Action item
For the entries below, the result should be an exact transcription of the lines from the one with "Оправа Polaroid PLD D612/G 2M2 (179, 600)" up to and including the one with "Акции (27, 67)", and only those.

[Records from a data source]
# # #
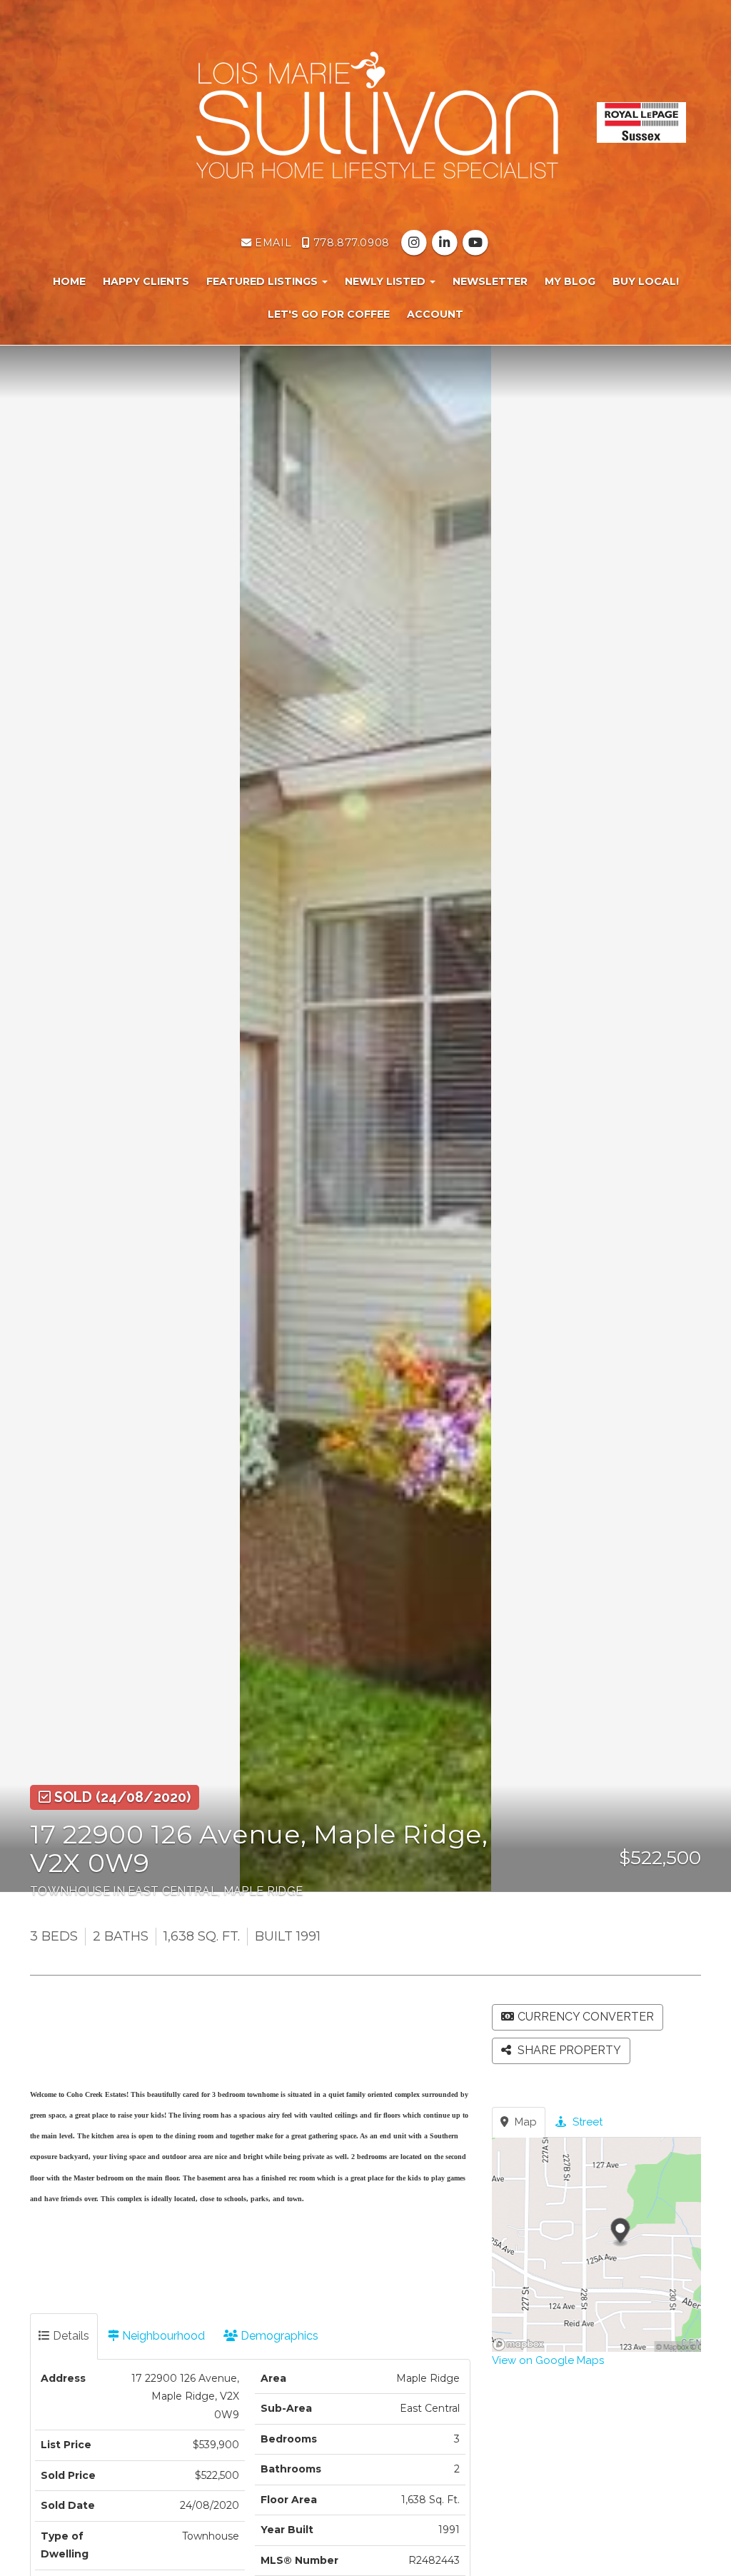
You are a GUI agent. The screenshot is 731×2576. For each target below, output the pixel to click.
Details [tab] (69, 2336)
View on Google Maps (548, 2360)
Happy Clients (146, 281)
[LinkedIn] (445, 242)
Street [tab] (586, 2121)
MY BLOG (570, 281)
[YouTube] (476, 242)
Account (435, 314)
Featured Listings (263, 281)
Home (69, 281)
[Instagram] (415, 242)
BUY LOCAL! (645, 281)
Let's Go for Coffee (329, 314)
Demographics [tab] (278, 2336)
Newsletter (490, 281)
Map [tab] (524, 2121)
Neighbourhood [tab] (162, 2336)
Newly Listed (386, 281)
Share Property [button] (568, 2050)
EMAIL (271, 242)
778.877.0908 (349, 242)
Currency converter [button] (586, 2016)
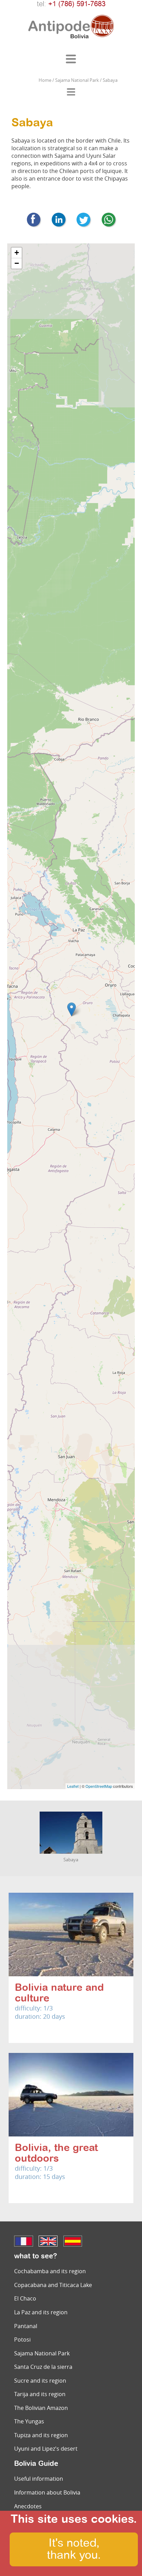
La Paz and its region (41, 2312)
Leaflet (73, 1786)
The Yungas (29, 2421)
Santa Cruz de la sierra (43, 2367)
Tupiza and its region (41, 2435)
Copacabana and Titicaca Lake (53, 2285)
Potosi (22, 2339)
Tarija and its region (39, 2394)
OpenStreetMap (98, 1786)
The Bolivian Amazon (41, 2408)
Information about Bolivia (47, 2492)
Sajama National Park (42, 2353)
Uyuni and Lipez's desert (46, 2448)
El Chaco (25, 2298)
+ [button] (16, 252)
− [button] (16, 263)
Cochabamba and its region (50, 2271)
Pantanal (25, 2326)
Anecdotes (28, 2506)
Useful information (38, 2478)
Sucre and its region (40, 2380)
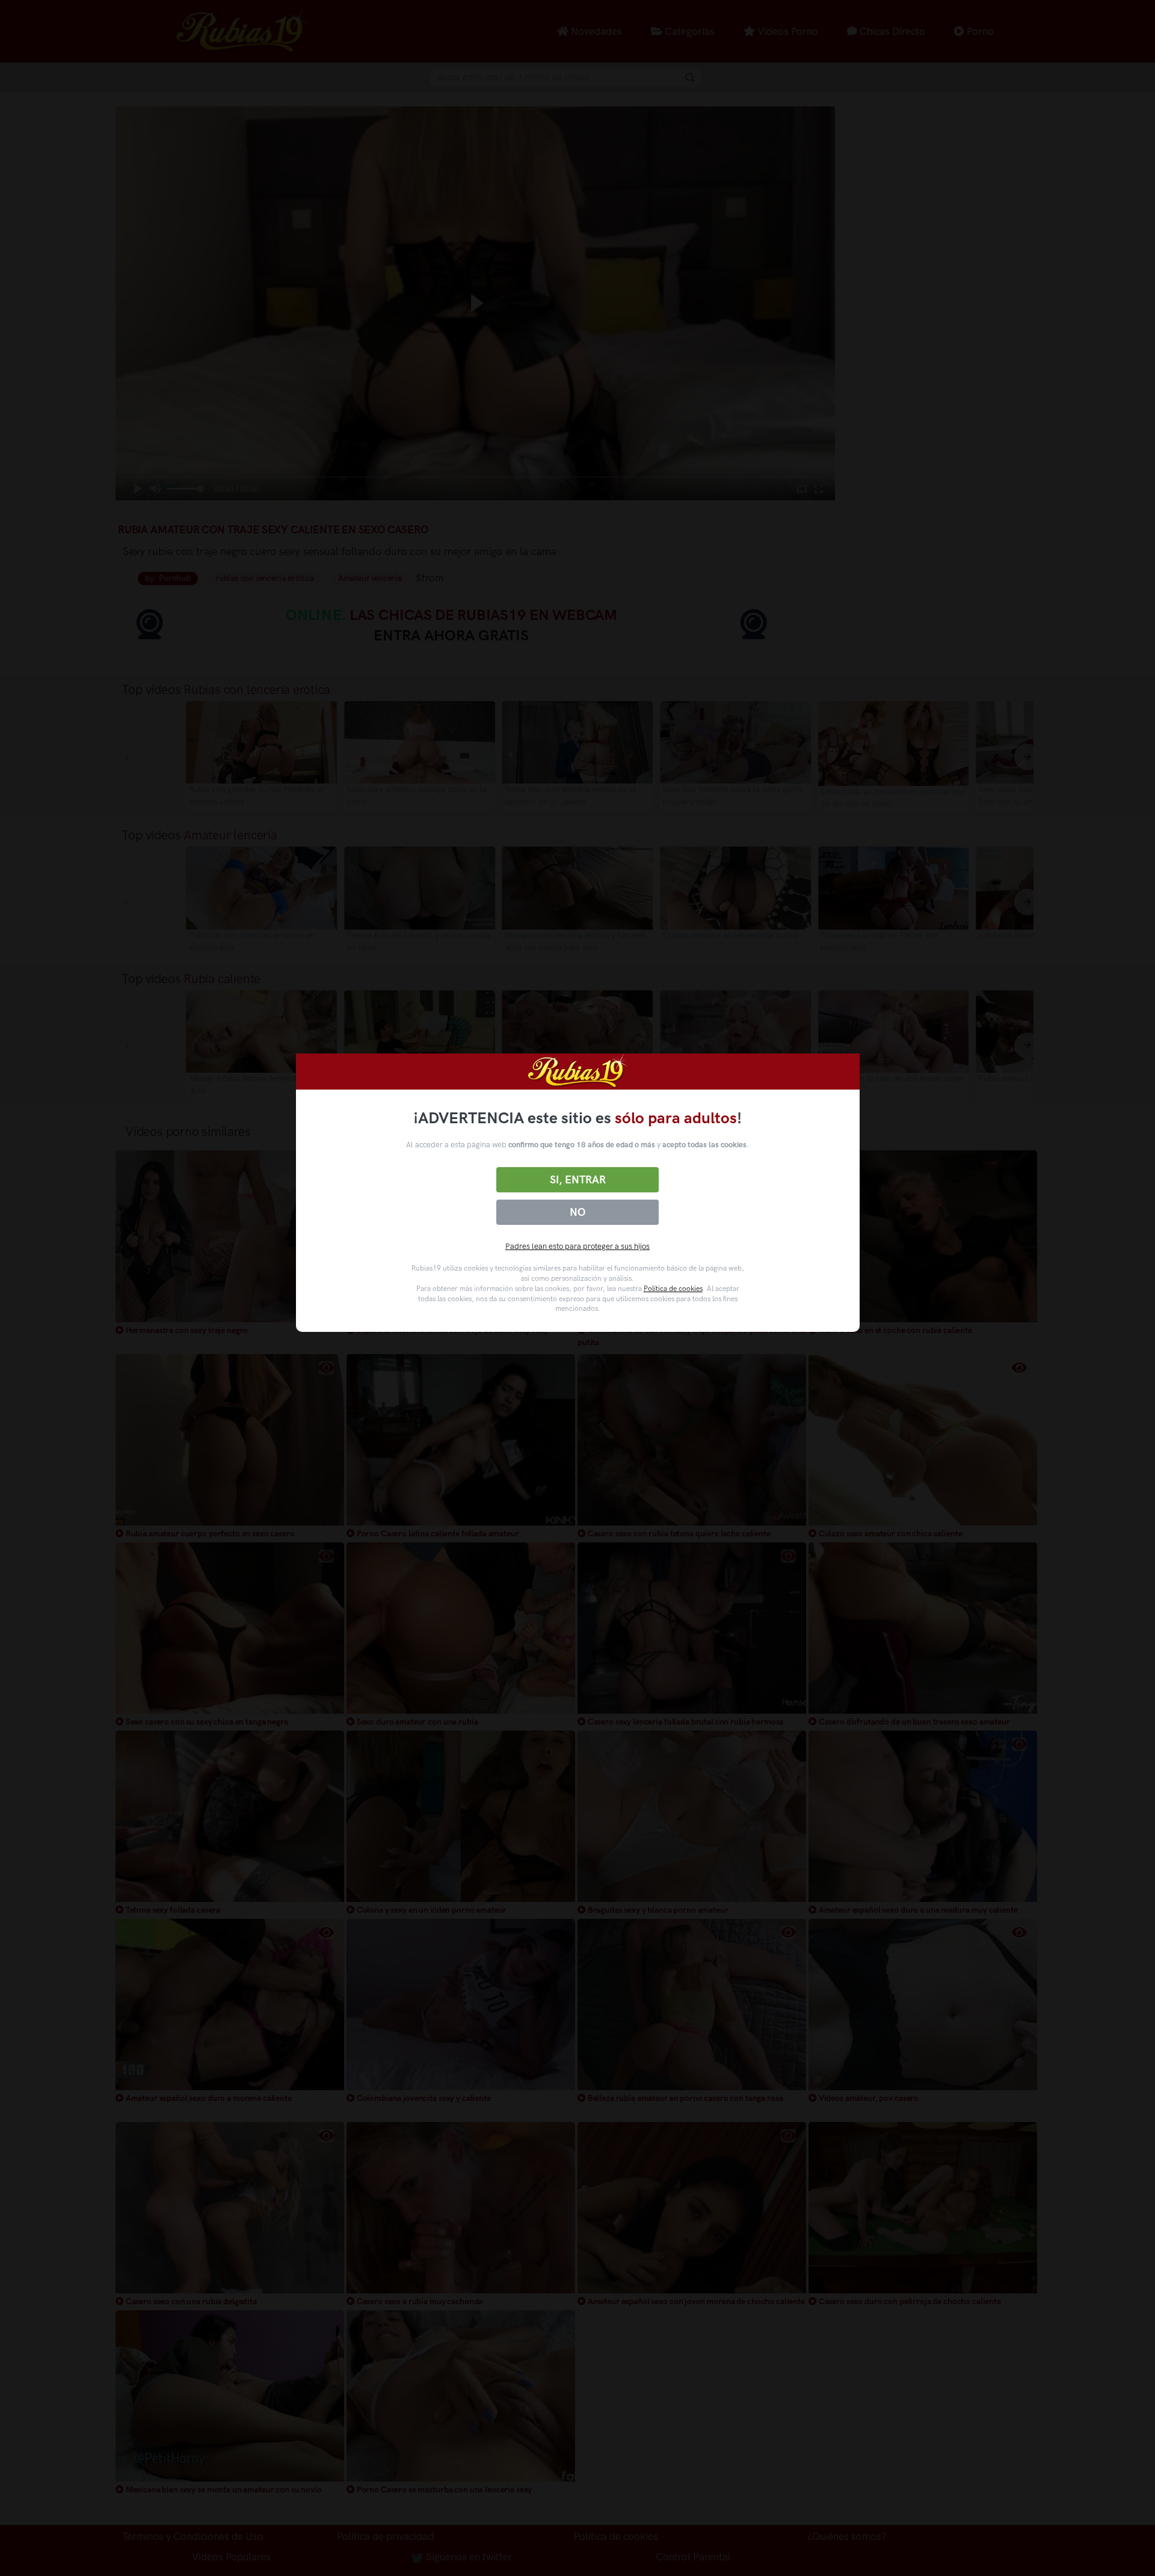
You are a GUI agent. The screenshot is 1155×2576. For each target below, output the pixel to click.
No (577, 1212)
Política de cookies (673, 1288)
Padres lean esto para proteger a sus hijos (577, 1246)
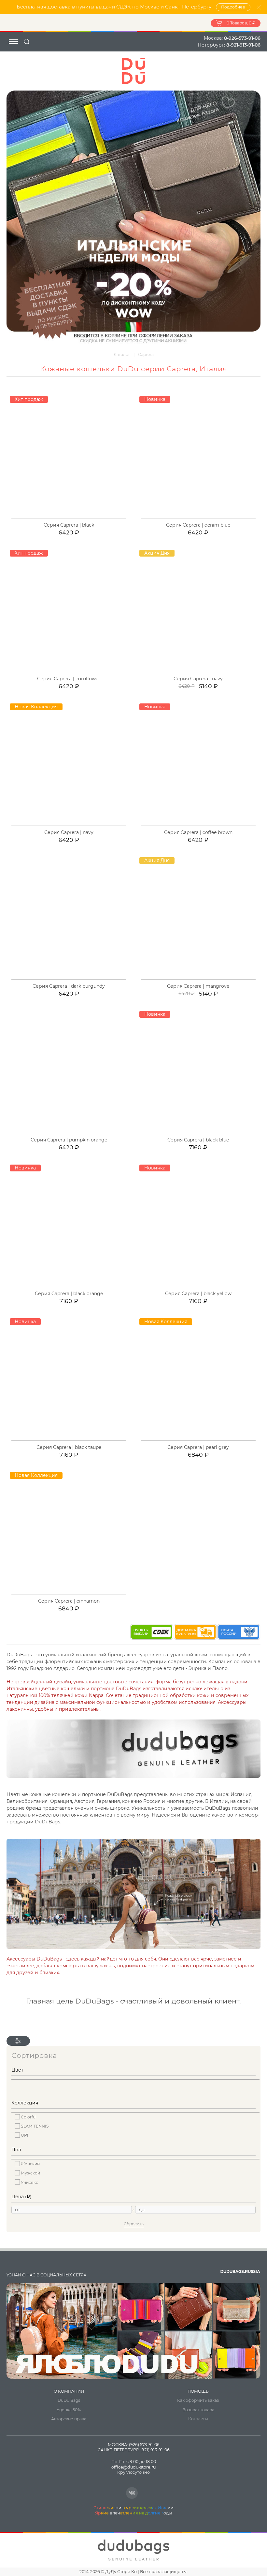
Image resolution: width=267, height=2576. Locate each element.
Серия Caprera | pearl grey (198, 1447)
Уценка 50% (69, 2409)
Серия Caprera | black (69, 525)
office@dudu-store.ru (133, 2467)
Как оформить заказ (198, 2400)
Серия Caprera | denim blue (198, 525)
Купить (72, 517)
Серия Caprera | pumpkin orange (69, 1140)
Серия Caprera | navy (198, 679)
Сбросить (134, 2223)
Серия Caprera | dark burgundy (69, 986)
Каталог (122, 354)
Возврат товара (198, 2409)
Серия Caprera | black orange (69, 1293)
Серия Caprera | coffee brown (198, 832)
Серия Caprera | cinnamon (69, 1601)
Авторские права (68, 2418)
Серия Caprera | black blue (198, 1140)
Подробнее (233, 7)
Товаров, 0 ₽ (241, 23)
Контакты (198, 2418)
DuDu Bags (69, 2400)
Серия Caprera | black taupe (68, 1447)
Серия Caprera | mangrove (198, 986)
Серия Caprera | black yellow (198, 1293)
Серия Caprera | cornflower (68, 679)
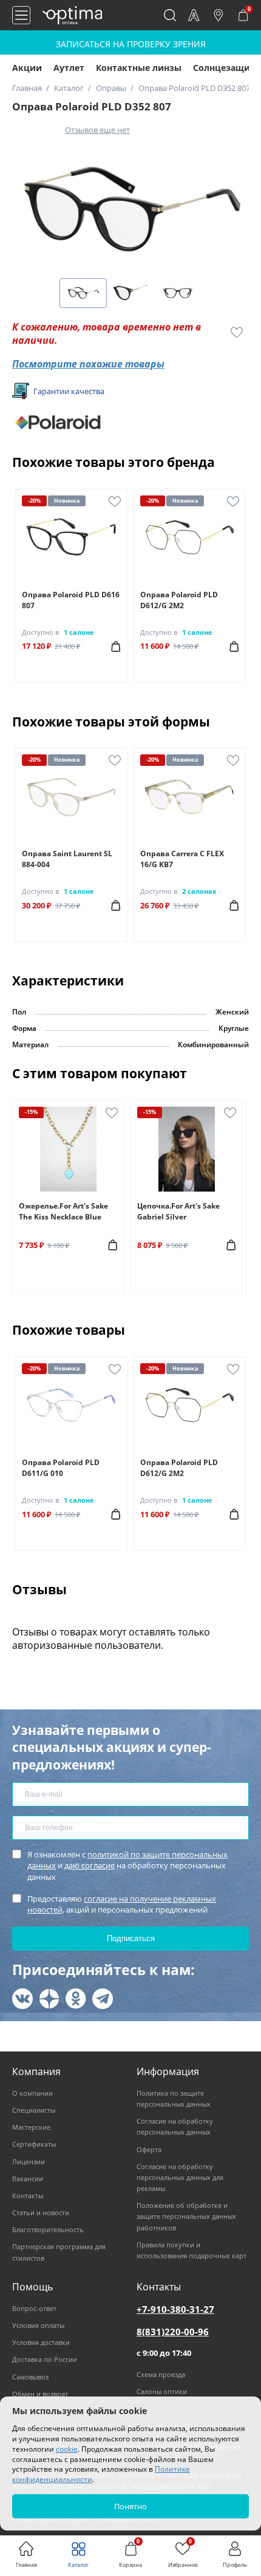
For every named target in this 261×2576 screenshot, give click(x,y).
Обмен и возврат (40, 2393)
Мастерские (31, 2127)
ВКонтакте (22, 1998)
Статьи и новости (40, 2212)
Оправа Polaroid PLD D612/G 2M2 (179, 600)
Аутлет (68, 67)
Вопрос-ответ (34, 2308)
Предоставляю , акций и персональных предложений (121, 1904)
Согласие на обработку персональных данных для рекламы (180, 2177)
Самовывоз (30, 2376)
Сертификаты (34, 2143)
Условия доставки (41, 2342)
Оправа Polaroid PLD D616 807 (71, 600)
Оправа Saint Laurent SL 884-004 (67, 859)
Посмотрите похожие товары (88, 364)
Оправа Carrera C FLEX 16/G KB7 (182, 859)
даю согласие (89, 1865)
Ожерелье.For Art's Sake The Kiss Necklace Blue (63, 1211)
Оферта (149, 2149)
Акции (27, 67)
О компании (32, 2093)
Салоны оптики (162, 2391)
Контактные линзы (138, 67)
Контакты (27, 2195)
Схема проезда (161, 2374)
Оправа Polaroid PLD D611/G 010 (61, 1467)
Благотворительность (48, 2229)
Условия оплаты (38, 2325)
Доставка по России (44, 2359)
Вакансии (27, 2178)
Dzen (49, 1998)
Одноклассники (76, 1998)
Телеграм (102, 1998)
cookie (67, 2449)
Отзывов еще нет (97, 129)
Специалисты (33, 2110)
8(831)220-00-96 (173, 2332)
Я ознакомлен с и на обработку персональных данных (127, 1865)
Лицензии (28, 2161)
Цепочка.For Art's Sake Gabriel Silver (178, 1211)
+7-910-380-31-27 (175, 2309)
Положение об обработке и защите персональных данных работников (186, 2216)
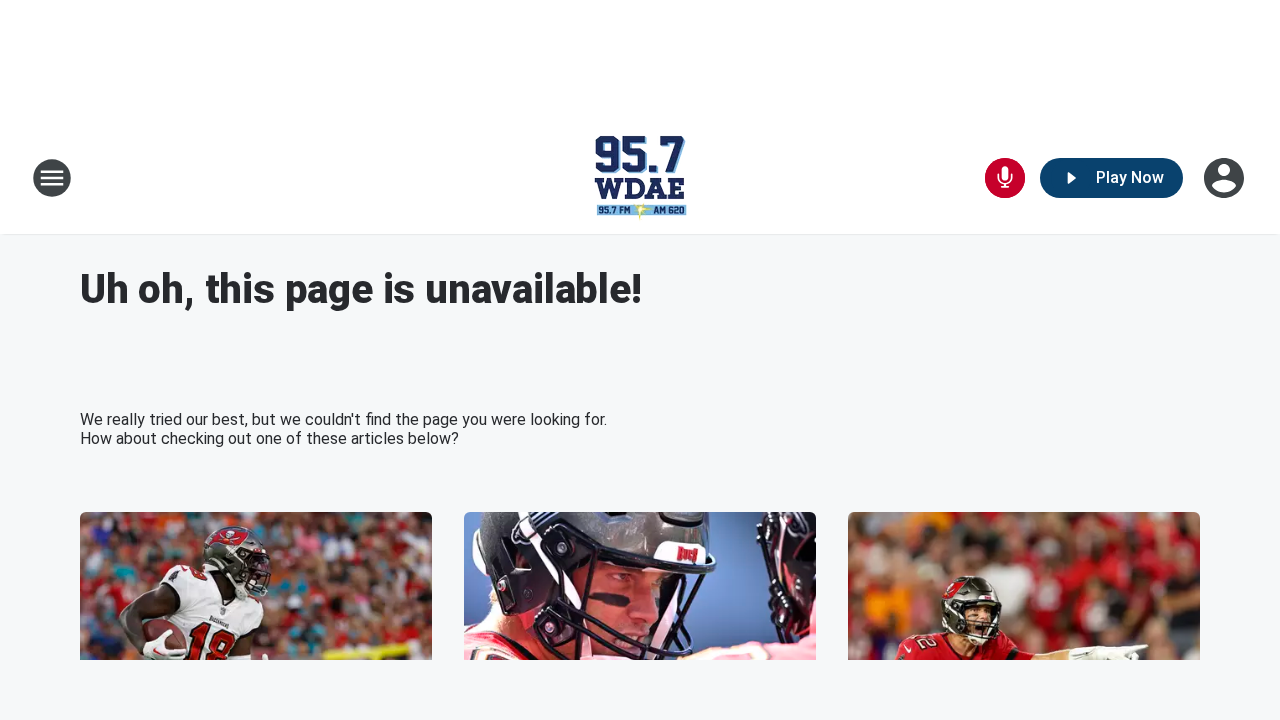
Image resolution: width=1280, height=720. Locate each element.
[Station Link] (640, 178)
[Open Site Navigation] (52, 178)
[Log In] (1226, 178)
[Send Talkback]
# # #
Output for this exercise
Оправа Polaroid PLD D612/G 2M2 (179, 600)
Аутлет (68, 67)
Вопрос-ответ (34, 2308)
Предоставляю , акций и персональных предложений (121, 1904)
Согласие на обработку персональных данных для рекламы (180, 2177)
Самовывоз (30, 2376)
Сертификаты (34, 2143)
Условия доставки (41, 2342)
Оправа Polaroid PLD D616 807 (71, 600)
Оправа Saint Laurent SL 884-004 (67, 859)
Посмотрите похожие товары (88, 364)
Оправа Carrera C FLEX 16/G KB7 (182, 859)
даю согласие (89, 1865)
Ожерелье.For Art's Sake The Kiss Necklace Blue (63, 1211)
Оферта (149, 2149)
Акции (27, 67)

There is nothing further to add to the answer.